I'm wanting to write a python script using Selenium to scrape a website. Following along with the Real Python article on it, I literally copy and pasted the following code into a py file:
from selenium.webdriver import Firefox
from selenium.webdriver.firefox.options import Options
opts = Options()
opts.set_headless()
assert opts.headless # Operating in headless mode
browser = Firefox(options=opts)
browser.get('https://duckduckgo.com')
Running the script I get the following error:
opts.set_headless()
AttributeError: 'Options' object has no attribute 'set_headless'
Attempted to follow this article and commented out the opts.set_headless() attribute and added opts.headless = True but now I get the following error:
Traceback (most recent call last):
File "/home/usr/local/folder/scraper.py", line 10, in <module>
browser = Firefox(options=opts)
File "/home/usr/local/folder/scraper/venv/lib/python3.10/site-packages/selenium/webdriver/firefox/webdriver.py", line 192, in __init__
self.service.start()
File "/home/usr/local/folder/scraper/venv/lib/python3.10/site-packages/selenium/webdriver/common/service.py", line 106, in start
self.assert_process_still_running()
File "/home/usr/local/folder/scraper/venv/lib/python3.10/site-packages/selenium/webdriver/common/service.py", line 119, in assert_process_still_running
raise WebDriverException(f"Service {self.path} unexpectedly exited. Status code was: {return_code}")

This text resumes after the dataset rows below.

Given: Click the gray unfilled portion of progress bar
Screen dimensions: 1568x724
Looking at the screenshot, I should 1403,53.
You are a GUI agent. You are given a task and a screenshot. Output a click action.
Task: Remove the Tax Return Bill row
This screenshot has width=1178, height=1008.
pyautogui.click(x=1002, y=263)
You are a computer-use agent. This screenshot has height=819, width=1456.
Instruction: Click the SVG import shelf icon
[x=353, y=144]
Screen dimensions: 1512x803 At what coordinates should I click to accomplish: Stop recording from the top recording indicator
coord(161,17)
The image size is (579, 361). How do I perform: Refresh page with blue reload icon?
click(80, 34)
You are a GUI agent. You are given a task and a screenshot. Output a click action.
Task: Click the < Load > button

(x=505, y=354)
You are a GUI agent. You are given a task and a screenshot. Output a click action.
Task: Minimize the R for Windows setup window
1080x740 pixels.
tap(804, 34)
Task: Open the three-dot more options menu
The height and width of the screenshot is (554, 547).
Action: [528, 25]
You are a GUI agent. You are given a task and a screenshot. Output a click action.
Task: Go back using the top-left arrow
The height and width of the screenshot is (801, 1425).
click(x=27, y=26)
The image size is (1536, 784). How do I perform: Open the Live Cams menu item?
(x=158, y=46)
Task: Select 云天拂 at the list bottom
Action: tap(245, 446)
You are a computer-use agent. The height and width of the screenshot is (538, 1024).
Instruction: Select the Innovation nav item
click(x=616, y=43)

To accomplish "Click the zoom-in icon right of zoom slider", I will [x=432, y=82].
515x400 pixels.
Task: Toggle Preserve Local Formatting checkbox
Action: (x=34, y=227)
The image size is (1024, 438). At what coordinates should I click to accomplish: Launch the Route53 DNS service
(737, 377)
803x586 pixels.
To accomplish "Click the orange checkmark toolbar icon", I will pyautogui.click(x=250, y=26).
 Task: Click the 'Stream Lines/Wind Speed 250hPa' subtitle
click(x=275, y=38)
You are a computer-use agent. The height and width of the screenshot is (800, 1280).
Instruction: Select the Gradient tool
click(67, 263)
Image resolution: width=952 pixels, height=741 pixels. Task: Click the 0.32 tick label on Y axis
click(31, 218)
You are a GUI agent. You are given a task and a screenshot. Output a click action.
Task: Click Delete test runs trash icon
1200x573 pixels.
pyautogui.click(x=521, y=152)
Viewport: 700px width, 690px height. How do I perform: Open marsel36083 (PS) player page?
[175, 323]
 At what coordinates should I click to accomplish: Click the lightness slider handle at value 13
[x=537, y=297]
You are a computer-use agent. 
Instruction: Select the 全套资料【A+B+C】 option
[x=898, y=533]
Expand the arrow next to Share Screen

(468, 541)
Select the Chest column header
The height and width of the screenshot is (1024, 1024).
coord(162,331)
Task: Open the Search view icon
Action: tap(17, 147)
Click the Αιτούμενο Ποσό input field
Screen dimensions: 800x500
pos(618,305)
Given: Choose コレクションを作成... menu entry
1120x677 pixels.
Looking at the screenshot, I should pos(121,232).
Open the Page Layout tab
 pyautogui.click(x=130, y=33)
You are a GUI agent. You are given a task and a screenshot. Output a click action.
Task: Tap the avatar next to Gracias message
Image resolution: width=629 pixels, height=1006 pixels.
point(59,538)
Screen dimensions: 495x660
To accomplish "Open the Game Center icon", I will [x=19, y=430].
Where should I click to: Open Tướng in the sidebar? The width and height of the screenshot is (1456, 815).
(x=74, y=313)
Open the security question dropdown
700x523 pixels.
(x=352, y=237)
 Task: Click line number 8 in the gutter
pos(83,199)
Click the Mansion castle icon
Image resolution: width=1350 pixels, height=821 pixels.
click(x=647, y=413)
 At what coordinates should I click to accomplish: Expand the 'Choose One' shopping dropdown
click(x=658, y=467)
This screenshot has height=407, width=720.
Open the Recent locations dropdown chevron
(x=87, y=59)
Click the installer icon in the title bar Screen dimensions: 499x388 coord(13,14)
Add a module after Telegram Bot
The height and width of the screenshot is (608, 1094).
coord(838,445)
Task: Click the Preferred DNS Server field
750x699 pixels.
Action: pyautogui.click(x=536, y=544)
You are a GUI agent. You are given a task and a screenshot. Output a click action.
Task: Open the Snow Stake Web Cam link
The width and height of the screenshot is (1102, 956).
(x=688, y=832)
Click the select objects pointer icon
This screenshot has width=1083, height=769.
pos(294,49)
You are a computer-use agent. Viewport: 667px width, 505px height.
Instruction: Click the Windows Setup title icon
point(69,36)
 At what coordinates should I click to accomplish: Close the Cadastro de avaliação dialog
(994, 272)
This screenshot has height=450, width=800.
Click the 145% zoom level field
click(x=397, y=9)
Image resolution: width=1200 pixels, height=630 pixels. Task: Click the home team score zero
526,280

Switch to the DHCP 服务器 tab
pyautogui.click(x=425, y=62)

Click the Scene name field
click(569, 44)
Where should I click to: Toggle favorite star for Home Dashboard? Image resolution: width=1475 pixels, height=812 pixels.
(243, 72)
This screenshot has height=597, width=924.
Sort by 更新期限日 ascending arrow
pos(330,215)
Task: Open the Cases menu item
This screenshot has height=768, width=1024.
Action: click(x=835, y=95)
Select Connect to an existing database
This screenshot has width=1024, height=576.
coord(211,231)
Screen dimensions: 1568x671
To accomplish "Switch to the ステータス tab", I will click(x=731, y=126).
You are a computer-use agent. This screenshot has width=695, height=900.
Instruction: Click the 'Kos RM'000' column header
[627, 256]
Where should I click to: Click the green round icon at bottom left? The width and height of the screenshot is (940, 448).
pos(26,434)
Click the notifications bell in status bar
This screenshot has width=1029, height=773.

selenium.common.exceptions.WebDriverException: Message: Service geckodriver unexpectedly exited. Status code was: -6
I verified that the geckodriver is located in my $PATH so I have no idea why none of this isn't working. I am using selenium v4.7.2.
After much hair pulling, I was able to determine that almost all articles on the internet dealing with Selenium use deprecated methods and attributes. Hopefully this answer will help many others who have been trying to use this library.
First, the .set_headless() method is fully deprecated and doesn't work. The Python Forums had a helpful discussion around it. In order to use a headless browser, you need to use .add_argument("--headless") and not any other way.
Second, there is now the Service() class that needs to be imported and used for any executable_path= pointing to the geckodriver and any other paths such as logs. These two posts helped on this matter: stackoverflow_1 and stackoverflow_2.
Third, after fixing the code and using the correct modules, attributes, methods and arguments, it was still getting hung up. Searching the logs was pointing to a socket timeout and an issue that was being dealt with the dev team in Sep 2022. This helped me realize that the geckodriver version linked in the original Real Python article I was using was long outdated and needed to be updated to the latest version, which is v0.32.0 at the time of writing.
However, that wasn't why it was getting hung up. I decided to comment out the headless argument and that showed that the Firefox browser was the issue. Apparently, with ubuntu 22.04, Firefox is installed by default with snap and needs to be installed as a .deb file. Here is a good article explaining it.
So ultimately, many different issues with this library and it's constantly being updated with past features, which most articles on the internet use, are all deprecated. The Selenium documentation isn't the greatest either. Here is my final code with the previous issues commented out:
# from selenium import webdriver
from selenium.webdriver import Firefox
from selenium.webdriver.firefox.service import Service
from selenium.webdriver.firefox.options import Options
# Setup--
options = Options()
options.add_argument("--headless")
service = Service(executable_path="/home/$PATH/location/geckodriver.exe", log_path="/home/file/location/log/geckodriver.log")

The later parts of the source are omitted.